Santa Clara, California, April 16, 2026, 10:30 (PDT)
Intel on Thursday rolled out its Core Series 3 mobile chips, bringing the company’s 18A process—the most recent update to its manufacturing tech—down to lower-priced laptops and key edge devices. Shares of Intel climbed roughly 4.2% to $67.69 in morning trading, building on a steep rally heading into next week’s earnings report.
Intel’s launch is notable—it’s aiming to get 18A out of the high-end PC niche and into broader market segments. Brokers, meanwhile, are flagging stronger server CPU demand for Intel as more AI workloads tilt toward inference, the phase where trained models start generating responses.
Intel says its new chips, built on the Panther Lake platform and using the 18A process—developed and produced in the U.S.—are set to appear in more than 70 partner designs in the coming months. Acer, Asus, HP, Lenovo, MSI and Samsung are among the system makers with launches starting Thursday. Josh Newman, vice president in Intel’s client computing group, described the effort as aimed at bringing “better technology” to students, families, and small businesses. Newsroom
Mizuho set a new price target on Intel at $59, and Bernstein followed with $60, but neither firm went fully bullish on the stock. UBS, which bumped its target up to $65 earlier this week, sees first-quarter revenue landing around $12.5 billion—a notch higher than Intel’s current midpoint forecast of $12.2 billion.
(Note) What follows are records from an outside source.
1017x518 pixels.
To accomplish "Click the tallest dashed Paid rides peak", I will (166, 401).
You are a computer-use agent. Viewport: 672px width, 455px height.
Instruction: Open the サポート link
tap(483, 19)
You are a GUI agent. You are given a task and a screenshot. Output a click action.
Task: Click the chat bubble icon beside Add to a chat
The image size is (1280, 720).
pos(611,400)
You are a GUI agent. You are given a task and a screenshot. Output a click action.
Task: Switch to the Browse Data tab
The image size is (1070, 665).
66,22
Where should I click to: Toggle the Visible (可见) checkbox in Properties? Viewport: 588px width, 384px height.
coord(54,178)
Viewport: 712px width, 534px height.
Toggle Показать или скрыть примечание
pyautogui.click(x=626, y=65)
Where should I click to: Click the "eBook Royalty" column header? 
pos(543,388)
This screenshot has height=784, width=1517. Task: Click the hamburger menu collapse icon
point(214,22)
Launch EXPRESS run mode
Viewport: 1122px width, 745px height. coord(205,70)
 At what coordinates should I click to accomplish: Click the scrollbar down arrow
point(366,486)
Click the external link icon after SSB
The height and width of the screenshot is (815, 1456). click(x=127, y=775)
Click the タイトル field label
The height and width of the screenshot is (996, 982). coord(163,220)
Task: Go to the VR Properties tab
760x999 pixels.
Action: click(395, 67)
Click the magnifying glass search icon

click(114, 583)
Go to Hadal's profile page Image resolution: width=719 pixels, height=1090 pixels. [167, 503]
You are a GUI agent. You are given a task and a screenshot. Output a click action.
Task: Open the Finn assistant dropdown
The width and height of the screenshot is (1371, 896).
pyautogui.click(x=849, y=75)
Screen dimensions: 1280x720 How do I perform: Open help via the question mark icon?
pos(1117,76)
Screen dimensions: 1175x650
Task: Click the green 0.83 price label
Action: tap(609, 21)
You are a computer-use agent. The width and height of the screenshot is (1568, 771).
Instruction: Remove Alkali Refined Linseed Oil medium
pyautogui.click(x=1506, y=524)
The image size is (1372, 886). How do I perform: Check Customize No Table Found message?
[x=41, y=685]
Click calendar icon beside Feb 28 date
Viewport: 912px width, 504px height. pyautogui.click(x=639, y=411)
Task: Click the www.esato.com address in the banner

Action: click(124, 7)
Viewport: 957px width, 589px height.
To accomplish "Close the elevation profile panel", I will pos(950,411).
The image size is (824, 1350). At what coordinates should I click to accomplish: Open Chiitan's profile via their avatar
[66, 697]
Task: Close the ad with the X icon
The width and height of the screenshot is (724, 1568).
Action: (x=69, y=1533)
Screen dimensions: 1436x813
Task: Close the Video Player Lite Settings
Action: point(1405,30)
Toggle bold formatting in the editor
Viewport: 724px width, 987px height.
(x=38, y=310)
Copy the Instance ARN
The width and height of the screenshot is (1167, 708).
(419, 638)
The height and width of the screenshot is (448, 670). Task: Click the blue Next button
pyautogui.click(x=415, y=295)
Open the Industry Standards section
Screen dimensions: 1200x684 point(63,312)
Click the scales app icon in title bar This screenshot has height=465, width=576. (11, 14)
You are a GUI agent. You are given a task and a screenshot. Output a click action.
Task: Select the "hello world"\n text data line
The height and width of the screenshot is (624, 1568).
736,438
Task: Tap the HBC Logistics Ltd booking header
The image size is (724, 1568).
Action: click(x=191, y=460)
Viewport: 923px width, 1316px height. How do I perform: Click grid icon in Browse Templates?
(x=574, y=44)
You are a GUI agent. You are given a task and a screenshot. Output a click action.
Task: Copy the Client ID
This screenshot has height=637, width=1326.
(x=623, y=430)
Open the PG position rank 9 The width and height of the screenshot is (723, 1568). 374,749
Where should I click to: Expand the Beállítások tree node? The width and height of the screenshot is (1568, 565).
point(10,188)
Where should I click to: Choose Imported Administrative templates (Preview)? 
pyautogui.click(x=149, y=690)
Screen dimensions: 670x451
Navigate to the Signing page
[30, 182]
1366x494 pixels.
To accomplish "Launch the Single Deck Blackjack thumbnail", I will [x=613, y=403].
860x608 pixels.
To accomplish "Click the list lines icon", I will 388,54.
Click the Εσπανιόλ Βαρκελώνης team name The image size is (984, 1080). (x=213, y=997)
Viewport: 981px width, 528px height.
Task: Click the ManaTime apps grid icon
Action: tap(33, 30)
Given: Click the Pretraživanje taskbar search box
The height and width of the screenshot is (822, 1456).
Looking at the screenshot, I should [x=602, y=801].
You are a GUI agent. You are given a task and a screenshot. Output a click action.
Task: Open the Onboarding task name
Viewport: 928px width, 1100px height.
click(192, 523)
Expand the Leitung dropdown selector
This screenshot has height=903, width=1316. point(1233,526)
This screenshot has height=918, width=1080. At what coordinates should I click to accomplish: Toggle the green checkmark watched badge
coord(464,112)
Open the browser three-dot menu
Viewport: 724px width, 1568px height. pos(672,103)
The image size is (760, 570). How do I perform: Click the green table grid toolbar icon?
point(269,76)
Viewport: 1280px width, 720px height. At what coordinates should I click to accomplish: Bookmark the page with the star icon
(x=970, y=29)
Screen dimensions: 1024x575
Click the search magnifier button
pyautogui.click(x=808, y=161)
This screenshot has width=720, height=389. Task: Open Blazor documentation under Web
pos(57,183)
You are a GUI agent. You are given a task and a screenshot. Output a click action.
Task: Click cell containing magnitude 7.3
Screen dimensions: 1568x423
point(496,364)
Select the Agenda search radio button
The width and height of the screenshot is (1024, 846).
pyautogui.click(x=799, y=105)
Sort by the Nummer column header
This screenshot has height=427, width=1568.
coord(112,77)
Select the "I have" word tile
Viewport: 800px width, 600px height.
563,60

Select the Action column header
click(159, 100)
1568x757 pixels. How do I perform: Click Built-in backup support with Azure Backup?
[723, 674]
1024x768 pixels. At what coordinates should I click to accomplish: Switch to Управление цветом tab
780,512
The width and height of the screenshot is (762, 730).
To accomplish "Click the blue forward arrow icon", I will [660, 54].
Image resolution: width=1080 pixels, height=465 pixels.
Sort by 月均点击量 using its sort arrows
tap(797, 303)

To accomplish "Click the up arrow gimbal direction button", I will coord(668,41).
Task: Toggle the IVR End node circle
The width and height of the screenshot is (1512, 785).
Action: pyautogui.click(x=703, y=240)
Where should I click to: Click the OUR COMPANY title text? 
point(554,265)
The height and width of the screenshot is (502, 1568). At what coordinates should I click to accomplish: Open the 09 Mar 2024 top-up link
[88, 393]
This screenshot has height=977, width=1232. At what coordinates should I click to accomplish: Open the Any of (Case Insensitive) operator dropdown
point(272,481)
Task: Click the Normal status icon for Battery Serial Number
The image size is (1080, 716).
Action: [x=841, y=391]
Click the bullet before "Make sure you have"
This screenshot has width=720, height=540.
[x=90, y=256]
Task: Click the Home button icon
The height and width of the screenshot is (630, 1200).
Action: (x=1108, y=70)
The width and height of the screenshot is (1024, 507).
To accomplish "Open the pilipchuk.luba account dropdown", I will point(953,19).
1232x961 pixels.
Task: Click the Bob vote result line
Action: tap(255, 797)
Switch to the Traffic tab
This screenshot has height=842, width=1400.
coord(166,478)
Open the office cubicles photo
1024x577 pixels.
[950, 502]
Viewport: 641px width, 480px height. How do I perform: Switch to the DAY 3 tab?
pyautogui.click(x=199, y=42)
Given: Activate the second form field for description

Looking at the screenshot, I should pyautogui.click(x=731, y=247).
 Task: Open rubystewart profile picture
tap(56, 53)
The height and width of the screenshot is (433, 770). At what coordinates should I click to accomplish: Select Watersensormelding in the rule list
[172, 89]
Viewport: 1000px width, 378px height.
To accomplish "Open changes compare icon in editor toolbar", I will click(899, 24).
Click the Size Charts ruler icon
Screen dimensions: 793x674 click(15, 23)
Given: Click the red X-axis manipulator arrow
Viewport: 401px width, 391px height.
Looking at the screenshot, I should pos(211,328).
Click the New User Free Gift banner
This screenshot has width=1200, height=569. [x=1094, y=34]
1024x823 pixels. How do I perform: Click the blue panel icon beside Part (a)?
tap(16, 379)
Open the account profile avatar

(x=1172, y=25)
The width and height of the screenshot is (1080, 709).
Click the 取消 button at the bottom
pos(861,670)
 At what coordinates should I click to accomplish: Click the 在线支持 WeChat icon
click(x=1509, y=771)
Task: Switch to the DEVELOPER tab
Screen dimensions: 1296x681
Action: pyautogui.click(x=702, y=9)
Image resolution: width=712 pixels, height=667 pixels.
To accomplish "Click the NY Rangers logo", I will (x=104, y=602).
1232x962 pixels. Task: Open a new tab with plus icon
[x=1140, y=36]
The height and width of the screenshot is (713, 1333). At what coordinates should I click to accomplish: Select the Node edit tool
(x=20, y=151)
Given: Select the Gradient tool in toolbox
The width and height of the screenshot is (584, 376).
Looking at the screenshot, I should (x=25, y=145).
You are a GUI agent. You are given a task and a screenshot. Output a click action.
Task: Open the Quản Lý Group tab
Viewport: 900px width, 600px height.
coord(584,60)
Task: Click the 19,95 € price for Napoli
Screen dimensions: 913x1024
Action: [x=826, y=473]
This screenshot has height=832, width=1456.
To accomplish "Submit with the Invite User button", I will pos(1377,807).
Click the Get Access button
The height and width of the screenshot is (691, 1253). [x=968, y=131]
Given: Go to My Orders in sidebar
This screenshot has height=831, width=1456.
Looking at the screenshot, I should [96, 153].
Upgrades failed to erase doubts. Bernstein’s Stacy Rasgon flagged the quarter as potentially “messy” and cautioned that some optimism looks “a bit hyped-up.” UBS analyst Timothy Arcuri, on the other hand, pointed to firmer enterprise demand and estimated 10% price hikes for server CPUs as factors buoying the short-term picture. MarketWatch
Pressure in the sector isn’t letting up. Back in January, Reuters said Intel was banking on Panther Lake chips to reclaim PC market share from AMD, after the earlier Lunar Lake lineup had mostly come out of TSMC’s foundries. Fast forward to Thursday—TSMC bumped up its revenue outlook for 2026, citing “extremely robust” demand for AI. Reuters
Intel’s efforts to diversify beyond the PC market continue. Last week, Google announced plans to stick with Intel Xeon processors and expand their collaboration on custom IPUs—those specialized chips designed to relieve CPUs of certain tasks, boosting AI system efficiency.
Intel wrapped up the $14.2 billion buyback of Apollo’s 49% share in Ireland’s Fab 34 JV on April 8, according to a filing. The deal was covered by cash and a $6.5 billion bridge loan. Just before that, Intel announced plans to join Elon Musk’s Terafab initiative alongside Tesla and SpaceX—another clear signal that the company is betting its comeback on manufacturing, not just chip design.
But the risks are piling up. Back in January, Reuters flagged that Intel was scrambling to keep up with AI server demand, dealing with memory shortages hitting its PC segment, and still struggling to lift 18A yields. And now, a U.S. appeals court has breathed new life into part of VLSI Technology’s patent suit against Intel, bringing legal uncertainty back into play.
Intel posts Q1 numbers after the bell April 23, with shares trading north of the recently raised $59 and $60 price targets from Mizuho and Bernstein. The focus: whether a ramp in 18A shipments and firmer server demand can keep margins steady.